Data records:
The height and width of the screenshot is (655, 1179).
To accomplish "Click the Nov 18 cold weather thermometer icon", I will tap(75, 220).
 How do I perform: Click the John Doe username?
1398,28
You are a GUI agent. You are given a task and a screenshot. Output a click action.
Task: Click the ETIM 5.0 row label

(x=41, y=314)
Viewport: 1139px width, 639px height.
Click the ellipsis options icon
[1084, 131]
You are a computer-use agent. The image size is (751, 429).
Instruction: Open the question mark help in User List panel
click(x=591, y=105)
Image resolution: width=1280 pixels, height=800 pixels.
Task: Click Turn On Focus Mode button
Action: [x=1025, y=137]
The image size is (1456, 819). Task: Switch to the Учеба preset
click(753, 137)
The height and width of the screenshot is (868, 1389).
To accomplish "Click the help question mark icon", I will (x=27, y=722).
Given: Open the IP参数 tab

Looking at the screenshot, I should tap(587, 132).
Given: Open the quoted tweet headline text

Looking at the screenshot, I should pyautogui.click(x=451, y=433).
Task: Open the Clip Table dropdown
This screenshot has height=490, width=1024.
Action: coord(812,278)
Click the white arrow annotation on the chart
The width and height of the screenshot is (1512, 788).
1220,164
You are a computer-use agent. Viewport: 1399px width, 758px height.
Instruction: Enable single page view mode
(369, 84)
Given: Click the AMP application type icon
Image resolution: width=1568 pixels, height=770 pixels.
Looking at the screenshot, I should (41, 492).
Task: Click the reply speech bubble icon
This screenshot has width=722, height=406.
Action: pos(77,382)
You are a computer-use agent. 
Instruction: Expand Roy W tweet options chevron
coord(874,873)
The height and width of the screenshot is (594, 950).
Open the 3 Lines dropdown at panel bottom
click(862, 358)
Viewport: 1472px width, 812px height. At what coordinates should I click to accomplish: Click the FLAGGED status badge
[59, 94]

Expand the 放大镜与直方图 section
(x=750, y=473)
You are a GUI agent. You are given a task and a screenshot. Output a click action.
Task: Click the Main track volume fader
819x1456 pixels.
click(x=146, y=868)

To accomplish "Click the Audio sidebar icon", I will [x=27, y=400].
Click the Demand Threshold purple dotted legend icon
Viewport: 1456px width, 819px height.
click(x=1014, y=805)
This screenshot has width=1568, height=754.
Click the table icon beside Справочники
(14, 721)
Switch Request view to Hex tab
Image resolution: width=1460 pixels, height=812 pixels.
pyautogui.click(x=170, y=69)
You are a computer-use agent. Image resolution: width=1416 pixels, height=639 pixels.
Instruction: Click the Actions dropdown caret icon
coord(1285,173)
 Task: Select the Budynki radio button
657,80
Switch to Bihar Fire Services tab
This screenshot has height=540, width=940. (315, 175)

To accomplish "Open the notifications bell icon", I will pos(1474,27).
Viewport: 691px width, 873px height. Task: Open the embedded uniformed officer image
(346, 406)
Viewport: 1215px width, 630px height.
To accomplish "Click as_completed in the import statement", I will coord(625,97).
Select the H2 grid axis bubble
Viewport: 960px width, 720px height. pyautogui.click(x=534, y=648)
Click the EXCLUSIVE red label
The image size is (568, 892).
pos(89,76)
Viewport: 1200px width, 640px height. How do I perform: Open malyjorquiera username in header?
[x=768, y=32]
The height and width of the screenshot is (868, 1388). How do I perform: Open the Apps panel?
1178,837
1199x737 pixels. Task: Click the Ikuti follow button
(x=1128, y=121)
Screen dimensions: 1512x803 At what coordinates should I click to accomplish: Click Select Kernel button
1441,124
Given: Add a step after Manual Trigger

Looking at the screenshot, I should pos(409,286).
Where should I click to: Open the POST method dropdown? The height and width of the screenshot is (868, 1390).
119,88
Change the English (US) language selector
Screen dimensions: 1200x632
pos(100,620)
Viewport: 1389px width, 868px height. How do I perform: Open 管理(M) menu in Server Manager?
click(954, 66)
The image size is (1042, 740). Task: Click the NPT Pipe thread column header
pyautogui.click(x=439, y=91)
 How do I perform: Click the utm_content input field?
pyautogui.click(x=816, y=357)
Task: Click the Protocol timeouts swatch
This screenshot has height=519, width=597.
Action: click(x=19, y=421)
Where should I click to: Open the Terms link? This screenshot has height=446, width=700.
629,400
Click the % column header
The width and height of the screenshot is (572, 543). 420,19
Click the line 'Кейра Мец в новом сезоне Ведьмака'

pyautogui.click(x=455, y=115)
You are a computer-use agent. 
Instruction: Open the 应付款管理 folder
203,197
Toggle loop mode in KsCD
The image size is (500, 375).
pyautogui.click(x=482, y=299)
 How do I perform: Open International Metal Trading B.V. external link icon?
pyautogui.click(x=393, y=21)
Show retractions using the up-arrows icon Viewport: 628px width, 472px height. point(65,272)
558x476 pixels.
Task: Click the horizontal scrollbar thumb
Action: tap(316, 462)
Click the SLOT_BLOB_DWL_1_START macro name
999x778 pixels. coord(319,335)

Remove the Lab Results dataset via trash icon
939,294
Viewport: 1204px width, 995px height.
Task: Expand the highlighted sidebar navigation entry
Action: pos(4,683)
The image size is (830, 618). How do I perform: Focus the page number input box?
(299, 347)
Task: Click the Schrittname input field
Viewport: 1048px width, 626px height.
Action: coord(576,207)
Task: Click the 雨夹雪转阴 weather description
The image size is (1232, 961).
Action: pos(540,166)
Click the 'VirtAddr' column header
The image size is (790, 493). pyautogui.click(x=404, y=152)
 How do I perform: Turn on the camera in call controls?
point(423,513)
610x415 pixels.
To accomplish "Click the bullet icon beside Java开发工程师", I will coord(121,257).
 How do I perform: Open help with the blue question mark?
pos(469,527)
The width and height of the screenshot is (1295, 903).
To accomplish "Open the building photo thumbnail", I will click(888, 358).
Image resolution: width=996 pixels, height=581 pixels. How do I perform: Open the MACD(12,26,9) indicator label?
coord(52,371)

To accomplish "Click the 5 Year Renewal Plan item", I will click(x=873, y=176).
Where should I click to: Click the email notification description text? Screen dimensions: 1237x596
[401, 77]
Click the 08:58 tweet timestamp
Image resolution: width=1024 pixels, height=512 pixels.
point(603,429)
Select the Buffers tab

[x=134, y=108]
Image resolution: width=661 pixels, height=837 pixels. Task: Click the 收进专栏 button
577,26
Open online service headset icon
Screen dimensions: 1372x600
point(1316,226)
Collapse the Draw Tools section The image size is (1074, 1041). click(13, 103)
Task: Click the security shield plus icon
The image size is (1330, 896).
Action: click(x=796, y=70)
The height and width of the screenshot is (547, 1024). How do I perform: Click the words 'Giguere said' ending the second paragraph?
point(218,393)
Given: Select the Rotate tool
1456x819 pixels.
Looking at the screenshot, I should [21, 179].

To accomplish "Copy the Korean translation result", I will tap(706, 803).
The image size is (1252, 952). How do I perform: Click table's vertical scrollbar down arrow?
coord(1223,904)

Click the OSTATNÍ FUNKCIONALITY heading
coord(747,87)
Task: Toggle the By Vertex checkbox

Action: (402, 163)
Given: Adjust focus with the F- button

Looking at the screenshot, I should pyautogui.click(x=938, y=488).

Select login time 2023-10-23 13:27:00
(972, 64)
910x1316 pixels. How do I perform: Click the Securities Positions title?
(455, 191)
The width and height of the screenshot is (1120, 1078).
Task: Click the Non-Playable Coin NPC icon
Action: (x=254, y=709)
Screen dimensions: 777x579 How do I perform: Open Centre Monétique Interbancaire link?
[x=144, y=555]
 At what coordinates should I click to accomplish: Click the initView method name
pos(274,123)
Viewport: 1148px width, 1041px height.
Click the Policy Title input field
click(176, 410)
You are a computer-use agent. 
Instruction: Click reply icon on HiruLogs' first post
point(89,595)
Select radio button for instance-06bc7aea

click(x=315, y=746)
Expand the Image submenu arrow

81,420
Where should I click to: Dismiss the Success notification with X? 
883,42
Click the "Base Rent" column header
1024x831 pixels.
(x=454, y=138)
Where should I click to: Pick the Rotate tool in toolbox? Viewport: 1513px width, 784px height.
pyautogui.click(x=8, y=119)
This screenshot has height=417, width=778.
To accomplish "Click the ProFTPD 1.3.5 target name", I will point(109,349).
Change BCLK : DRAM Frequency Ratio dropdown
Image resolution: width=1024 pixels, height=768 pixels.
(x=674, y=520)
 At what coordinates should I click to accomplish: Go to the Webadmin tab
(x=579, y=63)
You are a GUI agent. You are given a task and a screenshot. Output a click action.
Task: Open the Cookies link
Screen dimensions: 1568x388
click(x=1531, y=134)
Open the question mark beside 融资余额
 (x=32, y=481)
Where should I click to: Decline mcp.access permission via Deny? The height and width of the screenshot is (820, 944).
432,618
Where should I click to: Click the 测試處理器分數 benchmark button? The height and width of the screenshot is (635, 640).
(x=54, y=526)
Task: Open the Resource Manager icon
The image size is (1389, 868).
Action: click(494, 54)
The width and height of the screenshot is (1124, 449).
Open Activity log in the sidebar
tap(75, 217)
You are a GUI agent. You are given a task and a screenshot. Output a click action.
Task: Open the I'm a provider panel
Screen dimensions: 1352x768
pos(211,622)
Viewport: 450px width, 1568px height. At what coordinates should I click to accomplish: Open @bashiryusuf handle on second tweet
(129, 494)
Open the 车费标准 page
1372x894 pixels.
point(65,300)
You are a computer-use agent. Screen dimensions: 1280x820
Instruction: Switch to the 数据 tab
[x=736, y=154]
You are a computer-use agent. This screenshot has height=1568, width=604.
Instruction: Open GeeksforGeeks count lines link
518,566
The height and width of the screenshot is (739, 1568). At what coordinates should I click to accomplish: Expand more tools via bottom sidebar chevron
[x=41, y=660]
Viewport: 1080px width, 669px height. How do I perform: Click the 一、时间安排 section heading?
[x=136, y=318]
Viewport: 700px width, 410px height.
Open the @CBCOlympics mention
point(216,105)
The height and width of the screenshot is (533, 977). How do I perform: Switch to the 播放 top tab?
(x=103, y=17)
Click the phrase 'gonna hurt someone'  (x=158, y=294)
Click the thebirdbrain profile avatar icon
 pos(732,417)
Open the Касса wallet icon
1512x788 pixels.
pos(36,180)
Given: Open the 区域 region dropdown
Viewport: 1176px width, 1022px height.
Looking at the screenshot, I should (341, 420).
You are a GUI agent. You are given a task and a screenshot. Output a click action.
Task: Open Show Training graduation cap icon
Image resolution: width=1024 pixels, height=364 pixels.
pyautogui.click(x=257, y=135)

What is asked: Reproduce the data from its beginning through the line containing "should pyautogui.click(x=451, y=433).", both ends included, and replace "ellipsis" with "overflow". Leave everything else unchanged.

Reply to the exercise:
The height and width of the screenshot is (655, 1179).
To accomplish "Click the Nov 18 cold weather thermometer icon", I will tap(75, 220).
 How do I perform: Click the John Doe username?
1398,28
You are a GUI agent. You are given a task and a screenshot. Output a click action.
Task: Click the ETIM 5.0 row label

(x=41, y=314)
Viewport: 1139px width, 639px height.
Click the overflow options icon
[1084, 131]
You are a computer-use agent. The image size is (751, 429).
Instruction: Open the question mark help in User List panel
click(x=591, y=105)
Image resolution: width=1280 pixels, height=800 pixels.
Task: Click Turn On Focus Mode button
Action: [x=1025, y=137]
The image size is (1456, 819). Task: Switch to the Учеба preset
click(753, 137)
The height and width of the screenshot is (868, 1389).
To accomplish "Click the help question mark icon", I will (x=27, y=722).
Given: Open the IP参数 tab

Looking at the screenshot, I should tap(587, 132).
Given: Open the quoted tweet headline text

Looking at the screenshot, I should pyautogui.click(x=451, y=433).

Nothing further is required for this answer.